> [Try it]
The lines to find are those in the entries that hold the word "Choose"; copy every one of them.
--*--
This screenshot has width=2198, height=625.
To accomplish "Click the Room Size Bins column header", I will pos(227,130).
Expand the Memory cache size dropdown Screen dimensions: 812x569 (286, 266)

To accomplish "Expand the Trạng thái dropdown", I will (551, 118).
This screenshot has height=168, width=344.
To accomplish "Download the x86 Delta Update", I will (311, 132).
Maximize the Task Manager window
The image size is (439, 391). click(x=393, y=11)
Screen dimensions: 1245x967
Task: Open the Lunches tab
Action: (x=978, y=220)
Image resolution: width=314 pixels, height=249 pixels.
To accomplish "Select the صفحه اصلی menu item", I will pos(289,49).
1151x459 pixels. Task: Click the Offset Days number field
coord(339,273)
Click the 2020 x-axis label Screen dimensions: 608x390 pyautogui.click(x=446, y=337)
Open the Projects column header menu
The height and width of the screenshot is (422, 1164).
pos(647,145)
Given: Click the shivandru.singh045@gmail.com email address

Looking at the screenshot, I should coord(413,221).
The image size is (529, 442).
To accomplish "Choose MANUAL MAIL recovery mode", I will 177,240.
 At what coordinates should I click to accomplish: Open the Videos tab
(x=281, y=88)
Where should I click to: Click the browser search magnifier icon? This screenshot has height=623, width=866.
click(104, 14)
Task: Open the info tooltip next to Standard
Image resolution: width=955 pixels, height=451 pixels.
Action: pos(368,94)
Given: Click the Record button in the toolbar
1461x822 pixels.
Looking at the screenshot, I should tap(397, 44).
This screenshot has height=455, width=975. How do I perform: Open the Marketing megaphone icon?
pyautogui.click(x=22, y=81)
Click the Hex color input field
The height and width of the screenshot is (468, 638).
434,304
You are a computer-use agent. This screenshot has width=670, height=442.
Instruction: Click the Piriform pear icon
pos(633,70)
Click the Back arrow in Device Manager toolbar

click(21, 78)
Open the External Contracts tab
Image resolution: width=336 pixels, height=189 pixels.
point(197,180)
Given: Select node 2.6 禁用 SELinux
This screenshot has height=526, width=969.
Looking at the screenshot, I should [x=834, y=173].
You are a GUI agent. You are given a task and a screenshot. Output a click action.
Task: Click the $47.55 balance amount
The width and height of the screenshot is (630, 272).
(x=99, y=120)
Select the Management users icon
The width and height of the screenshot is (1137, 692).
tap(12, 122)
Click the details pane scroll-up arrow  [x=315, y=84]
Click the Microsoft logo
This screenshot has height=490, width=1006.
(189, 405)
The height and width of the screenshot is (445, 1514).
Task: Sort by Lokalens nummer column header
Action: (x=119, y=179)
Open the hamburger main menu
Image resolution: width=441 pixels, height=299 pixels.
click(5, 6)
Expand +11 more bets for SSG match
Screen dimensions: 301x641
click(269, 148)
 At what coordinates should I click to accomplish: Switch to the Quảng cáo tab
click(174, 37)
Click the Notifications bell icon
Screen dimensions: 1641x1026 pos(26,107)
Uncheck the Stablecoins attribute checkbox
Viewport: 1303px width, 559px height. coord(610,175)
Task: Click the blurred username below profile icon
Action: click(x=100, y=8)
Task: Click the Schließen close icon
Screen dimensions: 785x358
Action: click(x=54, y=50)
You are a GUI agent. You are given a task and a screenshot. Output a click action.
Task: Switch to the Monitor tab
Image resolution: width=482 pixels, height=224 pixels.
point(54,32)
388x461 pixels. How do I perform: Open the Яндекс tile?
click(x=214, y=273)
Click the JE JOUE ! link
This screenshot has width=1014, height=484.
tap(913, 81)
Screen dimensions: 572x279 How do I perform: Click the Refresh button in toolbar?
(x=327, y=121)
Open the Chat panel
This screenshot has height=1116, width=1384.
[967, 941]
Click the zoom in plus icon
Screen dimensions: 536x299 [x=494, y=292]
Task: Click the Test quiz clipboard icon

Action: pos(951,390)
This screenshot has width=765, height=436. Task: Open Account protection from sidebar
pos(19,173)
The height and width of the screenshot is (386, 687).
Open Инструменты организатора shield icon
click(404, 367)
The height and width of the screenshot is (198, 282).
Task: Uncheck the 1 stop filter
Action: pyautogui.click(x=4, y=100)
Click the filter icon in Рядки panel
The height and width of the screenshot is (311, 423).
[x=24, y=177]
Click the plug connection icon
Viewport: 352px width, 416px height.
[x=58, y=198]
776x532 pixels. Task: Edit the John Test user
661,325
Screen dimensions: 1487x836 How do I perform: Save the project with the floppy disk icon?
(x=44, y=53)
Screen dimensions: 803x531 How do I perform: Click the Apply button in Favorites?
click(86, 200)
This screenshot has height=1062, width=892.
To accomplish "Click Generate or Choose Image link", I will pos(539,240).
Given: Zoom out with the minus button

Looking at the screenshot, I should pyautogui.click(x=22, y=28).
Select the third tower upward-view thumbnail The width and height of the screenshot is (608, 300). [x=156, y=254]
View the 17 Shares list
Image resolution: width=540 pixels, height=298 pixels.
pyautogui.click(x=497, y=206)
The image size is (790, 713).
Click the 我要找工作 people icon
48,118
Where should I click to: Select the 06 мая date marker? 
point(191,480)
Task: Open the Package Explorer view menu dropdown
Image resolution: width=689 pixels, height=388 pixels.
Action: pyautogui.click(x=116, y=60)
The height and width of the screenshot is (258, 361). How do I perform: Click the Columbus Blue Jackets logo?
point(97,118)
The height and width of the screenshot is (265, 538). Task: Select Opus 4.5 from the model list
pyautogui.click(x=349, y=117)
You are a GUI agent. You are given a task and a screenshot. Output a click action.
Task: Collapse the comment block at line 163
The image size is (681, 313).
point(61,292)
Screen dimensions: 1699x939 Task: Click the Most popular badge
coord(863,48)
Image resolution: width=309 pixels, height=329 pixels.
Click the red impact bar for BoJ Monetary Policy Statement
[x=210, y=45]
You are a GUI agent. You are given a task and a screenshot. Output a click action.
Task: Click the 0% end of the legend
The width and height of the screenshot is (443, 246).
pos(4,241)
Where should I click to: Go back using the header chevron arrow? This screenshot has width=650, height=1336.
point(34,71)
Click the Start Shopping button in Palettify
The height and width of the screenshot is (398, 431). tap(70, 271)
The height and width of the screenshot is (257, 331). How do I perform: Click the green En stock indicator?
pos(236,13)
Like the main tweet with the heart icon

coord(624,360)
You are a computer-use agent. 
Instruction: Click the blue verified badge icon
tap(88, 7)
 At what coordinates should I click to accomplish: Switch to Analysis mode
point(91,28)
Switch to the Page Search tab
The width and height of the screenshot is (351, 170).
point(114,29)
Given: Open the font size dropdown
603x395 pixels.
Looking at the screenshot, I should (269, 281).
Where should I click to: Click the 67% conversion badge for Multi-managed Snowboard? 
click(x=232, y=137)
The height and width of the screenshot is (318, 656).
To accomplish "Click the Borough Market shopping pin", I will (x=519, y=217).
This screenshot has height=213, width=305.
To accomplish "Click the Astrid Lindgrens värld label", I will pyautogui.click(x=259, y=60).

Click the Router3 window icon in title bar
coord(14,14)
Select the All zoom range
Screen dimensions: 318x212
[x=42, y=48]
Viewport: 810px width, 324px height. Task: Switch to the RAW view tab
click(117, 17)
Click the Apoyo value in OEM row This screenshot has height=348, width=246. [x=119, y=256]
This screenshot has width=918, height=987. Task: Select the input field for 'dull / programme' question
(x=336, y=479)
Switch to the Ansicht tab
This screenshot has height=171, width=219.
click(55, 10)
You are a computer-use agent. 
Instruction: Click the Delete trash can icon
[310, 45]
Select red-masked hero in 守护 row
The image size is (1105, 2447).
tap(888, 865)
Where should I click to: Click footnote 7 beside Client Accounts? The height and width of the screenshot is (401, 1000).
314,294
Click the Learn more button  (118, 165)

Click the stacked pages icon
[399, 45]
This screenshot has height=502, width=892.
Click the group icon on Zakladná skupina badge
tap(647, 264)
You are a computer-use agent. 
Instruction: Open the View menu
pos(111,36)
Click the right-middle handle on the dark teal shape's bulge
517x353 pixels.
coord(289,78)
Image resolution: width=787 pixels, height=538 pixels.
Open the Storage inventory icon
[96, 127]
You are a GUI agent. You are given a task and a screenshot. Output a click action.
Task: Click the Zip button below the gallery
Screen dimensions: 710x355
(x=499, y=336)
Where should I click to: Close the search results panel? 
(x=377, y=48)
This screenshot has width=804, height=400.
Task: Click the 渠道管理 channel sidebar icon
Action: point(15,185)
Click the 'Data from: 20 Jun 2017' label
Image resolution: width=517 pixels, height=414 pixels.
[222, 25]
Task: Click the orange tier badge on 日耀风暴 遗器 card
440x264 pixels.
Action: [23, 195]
--*--
> [Solution to this task]
To accomplish "Choose MANUAL MAIL recovery mode", I will 177,240.
To accomplish "Click Generate or Choose Image link", I will pos(539,240).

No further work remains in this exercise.